1 Tipover Tuck Hamstring Stretch
This stretch is good for your hamstrings and also loosens tight shoulders.
- Stand with your feet hips-width distance apart. Interlace your hands behind your back. Keeping your legs straight, bend at the hips, tucking your chin and bringing your hands over your head.
- Relax the back of your neck, and if the stretch is too intense, release your hands, placing them on the backs of your thighs, and soften your knees. Hold for 30 seconds and slowly roll up to standing.
2 Scissor Hamstring Stretch
Easy to do anywhere and safe for injured backs, this hamstring stretch is great if you’re really tight.
- Stand with your feet together. Step your right foot back about two feet and bend forward from your hip joint, keeping your back and both legs straight.
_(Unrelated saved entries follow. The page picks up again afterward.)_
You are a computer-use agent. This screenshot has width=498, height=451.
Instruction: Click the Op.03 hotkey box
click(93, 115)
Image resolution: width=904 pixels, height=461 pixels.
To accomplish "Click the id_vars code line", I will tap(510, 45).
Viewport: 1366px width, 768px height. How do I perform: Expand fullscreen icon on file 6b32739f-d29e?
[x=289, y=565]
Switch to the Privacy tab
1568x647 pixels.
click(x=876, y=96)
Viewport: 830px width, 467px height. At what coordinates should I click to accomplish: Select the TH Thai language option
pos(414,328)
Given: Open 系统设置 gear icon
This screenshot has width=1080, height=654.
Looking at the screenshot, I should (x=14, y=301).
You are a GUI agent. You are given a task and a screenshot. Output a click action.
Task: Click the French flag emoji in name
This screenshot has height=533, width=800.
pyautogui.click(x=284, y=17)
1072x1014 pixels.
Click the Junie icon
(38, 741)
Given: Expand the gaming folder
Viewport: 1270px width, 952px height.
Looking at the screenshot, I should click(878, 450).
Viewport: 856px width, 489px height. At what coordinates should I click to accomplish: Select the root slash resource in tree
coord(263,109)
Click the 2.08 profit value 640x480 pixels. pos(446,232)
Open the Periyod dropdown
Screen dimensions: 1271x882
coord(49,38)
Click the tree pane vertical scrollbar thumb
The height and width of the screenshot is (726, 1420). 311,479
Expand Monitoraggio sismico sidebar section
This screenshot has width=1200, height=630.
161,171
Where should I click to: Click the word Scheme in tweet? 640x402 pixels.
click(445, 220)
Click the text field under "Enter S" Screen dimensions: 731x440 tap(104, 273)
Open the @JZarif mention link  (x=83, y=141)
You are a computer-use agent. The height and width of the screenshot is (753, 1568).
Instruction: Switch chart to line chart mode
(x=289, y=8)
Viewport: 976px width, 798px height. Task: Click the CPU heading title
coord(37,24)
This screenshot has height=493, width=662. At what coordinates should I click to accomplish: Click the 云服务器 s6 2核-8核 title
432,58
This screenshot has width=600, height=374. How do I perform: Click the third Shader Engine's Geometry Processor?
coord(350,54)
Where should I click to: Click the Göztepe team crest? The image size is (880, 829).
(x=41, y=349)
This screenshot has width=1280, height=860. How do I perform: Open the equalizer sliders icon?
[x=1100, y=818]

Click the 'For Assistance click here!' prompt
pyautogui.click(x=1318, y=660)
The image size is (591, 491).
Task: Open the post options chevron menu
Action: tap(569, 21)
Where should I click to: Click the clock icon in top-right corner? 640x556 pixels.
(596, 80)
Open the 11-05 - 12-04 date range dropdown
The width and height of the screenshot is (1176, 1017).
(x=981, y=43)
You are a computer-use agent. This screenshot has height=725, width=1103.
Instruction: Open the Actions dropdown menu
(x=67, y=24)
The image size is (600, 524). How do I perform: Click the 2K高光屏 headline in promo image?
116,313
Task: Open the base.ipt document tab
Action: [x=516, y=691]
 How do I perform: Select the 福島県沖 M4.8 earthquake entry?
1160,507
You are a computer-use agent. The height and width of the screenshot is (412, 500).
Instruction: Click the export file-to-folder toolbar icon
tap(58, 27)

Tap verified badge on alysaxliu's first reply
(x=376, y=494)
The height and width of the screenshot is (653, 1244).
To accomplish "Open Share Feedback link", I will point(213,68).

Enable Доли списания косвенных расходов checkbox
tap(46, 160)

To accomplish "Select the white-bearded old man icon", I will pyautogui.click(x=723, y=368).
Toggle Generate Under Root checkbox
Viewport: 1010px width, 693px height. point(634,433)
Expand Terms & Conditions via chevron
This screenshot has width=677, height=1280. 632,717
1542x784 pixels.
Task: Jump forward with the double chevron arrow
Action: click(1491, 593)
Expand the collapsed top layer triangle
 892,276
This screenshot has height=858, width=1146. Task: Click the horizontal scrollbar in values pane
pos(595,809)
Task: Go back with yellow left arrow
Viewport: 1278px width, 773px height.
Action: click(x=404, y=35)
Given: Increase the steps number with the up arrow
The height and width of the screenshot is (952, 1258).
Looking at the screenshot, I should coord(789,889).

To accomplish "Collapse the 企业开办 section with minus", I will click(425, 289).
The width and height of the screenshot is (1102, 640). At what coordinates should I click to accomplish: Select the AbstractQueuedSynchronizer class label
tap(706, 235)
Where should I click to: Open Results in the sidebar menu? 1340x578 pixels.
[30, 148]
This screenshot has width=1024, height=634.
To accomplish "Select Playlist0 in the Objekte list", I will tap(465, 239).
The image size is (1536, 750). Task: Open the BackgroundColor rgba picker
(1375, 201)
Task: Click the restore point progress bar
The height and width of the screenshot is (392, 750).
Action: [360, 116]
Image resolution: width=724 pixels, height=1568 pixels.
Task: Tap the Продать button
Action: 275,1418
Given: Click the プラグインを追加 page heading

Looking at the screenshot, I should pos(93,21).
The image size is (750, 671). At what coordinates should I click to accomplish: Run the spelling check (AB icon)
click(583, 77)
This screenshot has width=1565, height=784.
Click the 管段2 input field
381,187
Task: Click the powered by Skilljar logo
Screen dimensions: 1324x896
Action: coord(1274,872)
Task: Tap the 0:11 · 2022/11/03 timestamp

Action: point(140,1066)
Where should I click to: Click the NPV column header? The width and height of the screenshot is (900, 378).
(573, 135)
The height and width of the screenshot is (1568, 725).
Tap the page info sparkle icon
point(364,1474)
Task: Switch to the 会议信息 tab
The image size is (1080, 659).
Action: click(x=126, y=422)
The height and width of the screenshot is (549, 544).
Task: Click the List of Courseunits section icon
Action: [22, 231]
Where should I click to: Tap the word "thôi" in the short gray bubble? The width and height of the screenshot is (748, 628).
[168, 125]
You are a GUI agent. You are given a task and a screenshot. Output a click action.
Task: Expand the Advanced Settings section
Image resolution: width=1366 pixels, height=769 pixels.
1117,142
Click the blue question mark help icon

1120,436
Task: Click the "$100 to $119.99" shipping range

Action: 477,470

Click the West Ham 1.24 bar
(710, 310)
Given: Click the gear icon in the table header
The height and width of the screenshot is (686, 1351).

After holding for 30 seconds, switch sides.
3 Standing Hamstring Stretch
If the previous stretch isn’t deep enough for you, then try this variation. It’s perfect for doing on a bench after a run in the park.
- Prop your left heel up on a surface that is a little lower than your hip, such as a chair or bench. Flex your foot.
- To increase the stretch, bend forward toward your flexed foot by creasing at your hips. Hold for 30 seconds and switch legs.
4 Modified Hurdler Stretch
This basic stretch is perfect for targeting one leg at a time, and is great for those with really tight hamstrings.
- Sit on the floor and straighten your left leg in front of you. Bend the right knee, placing the sole of your right foot against your left inner thigh.
- Fold over your left leg, keeping your back straight. Hold for 30 seconds, then switch legs.
5 Forward Bend With Rounded Back
This stretch targets both hamstrings as well as the lower back.
- Sit on the floor, extending both legs straight out in front of you, legs together.
- Fold your torso over your thighs, gently rounding the back but keeping the legs straight. Hold here for 30 seconds and then sit up.